Everything has been going so good I've had no feeling that thugs were bad. He's amazing to be around.

Anyway Saturday night we were supposed to be going on a date and then him staying at mine. He had told me in the beginning if the day he had been working all morning. I said if needs be we can cancel the date so he can keep on top of work. He said no a break will do him good. I gave him 3 opportunities for him to cancel or tell me he couldn't do tonight. Each one he said he couldn't wait to see me.

He turned up st my house and rang to say he's outside. I told him I would be 5 mins so he said well don't rush I'll nip to a friend's and let me know when you're sorted. I text him a few mins after. He read 20mind after and half an hour later I rang with no answer. Now I know when he is in company he doesn't have his phone on him or keeps it on silent. He's told me this from the start because he doesn't want a distraction.

I sat and waited for an hour for him to text me and say sorry been talking some thing through with my friend. I think we need to go for a coffee and chat.

I rang him straight away and he sounded so different on the phone to how he did an hour before.

We met for a coffee a few mins s later and he told me that he's realised he has "misjudged things" and that he is too busy to date me. He said he wouldn't be able to give me the time I needed and it wouldn't be fair on me. He was so distant. He wouldn't even look at me. I compared him to a robot and said it's like you are numb. He's usually very expressive. I told him to cut the bullbutter and tell if he was dating someone else. He said no. I asked him a couple of weeks before what wee were and he said he didn't want to date or talk to anyone else apart from me and he deleted tinder.
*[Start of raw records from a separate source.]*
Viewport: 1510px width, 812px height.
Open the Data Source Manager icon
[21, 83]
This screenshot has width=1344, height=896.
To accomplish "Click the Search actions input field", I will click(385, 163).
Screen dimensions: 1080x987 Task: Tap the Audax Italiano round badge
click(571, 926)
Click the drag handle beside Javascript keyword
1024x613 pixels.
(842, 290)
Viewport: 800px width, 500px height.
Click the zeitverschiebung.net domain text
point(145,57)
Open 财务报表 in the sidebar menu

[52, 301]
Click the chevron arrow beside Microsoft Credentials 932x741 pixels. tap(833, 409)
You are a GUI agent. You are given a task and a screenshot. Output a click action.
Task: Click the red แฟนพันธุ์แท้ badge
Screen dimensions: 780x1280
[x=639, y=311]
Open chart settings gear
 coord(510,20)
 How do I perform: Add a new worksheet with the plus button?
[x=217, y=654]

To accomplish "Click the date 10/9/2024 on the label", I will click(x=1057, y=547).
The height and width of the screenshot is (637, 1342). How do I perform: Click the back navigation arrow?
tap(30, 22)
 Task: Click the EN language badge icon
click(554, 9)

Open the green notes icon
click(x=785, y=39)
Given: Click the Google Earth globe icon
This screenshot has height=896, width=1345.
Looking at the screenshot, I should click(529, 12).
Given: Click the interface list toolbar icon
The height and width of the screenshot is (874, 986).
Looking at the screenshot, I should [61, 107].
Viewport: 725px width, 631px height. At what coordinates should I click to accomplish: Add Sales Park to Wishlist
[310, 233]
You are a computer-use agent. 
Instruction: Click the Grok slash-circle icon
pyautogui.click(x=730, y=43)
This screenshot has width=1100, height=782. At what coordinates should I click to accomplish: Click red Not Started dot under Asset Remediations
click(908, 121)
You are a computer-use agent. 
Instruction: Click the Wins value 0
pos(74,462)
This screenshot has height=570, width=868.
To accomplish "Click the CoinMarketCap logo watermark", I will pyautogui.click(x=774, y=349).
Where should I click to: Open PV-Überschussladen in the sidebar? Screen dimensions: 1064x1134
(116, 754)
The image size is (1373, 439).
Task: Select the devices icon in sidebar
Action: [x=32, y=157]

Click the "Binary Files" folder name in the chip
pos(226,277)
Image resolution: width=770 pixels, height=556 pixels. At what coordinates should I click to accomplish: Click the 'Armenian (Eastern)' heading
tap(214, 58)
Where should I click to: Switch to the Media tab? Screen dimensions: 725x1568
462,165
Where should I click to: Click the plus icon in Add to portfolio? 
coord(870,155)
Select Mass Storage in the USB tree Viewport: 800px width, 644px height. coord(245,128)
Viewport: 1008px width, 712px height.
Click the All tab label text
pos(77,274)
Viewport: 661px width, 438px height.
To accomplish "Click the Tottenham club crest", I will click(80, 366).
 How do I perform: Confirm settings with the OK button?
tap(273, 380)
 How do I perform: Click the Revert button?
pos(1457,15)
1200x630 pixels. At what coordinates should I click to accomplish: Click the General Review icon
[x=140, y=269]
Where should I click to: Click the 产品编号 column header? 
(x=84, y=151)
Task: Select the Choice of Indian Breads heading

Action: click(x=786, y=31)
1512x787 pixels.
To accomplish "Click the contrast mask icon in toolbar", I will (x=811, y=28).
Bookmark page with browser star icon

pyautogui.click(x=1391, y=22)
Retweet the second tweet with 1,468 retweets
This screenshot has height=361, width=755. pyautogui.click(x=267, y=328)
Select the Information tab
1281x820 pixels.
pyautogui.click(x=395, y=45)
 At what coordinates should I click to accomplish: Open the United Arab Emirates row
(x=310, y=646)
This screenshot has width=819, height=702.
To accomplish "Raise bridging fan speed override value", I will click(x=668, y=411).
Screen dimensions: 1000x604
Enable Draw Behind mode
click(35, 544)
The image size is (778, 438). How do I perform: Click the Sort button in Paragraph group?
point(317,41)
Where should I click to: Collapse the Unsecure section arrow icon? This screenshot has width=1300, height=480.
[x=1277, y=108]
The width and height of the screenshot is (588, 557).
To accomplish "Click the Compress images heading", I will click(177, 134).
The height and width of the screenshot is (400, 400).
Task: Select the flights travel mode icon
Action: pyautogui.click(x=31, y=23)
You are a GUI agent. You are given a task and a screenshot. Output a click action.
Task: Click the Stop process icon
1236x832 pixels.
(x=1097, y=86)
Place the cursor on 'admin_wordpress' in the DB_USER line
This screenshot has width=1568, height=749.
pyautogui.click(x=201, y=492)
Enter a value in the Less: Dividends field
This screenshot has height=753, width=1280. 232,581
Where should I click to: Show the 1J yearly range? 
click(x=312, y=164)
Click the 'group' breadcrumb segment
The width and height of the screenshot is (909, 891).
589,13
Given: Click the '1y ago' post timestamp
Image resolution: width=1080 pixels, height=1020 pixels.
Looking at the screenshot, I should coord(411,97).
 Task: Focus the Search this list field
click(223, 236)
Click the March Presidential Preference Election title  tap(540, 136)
Now I do understand he is very busy with work. He has a difficult job and has just started opening up his own small online thing.. which he asked me to help him with. I said look we can slow things down until you get on top of it. I asked him how long he had had these doubts because I stayed at his on Thursday and we had sex. He said it was Friday morning when he got into work because his boss asked him why he was slacking so much. I kind of did get angry because I said you bad no intention of this date tonight and allowed me to get ready. He accepted he has handled it totally wrong and I said I would have told you if I had doubts and would say straight away not leave it nearly 2 days. (In those 2 days he has been fine. Texting as normal. Called me beautiful. No indicatiom of doubfs) I said all this to him. He said if I was working in my old job I would have all the time for you but i just can't atm. I said I've never expected you to drop work. I don't want you to do that. I just said but after a couple of months and a good time I think you've made a rash decision. He said he hasn't and he's indecisive. He said he spoke to his best friend and said he's behind on work and it's causing him alog of stress with no sleep but on the other hand he loves to spend time.with me. His friend told him his health comes first but happiness is involved with health. (His best.mate is his sister's partner who I met at the beginning of last week and got on really well with. He was the one who suggested inviting me to the family event in janary). I said to him now you are gonna be work work work which is not healthy. He said he knows this but he needs to get to where he wants to be. He said he really likes me, thinks I'm a great kind person but if we continue to date he's only gonna have time to see me once or twice a month and to him that's not a relationship. He said my family have told me I'm being an idiot and by pushing me away is wrong for my health.

Anyway to prevent insulting him because I was angry I said my peace and said ok are we done. He said he didn't want to end things on a sour note. He said he is really upset. O said well you're not showing this. You are robotic. I said I had nothing more to say and left it.

The day after I text him to say I'm sorry for walking away from you mid conversation but I could feel myself getting angry and didn't want to lash out and say something I would regret. I wished him well and told him I understood work is his priority and that I think he is a sweet guy.

He responded and said yeah the only reason is work is his life and atm he's going to have more work and less time. He said I deserve someone who can make me happy and give me the time I deserve and that I'm a wonderful person and to remember it.

I responded and said yes work is a priority for me too that's why if you said look I need to concentrate for a couple of weeks I would not have a problem. I said I enjoyed spending time with him and still would do and if he ever needed a friend then I'm there.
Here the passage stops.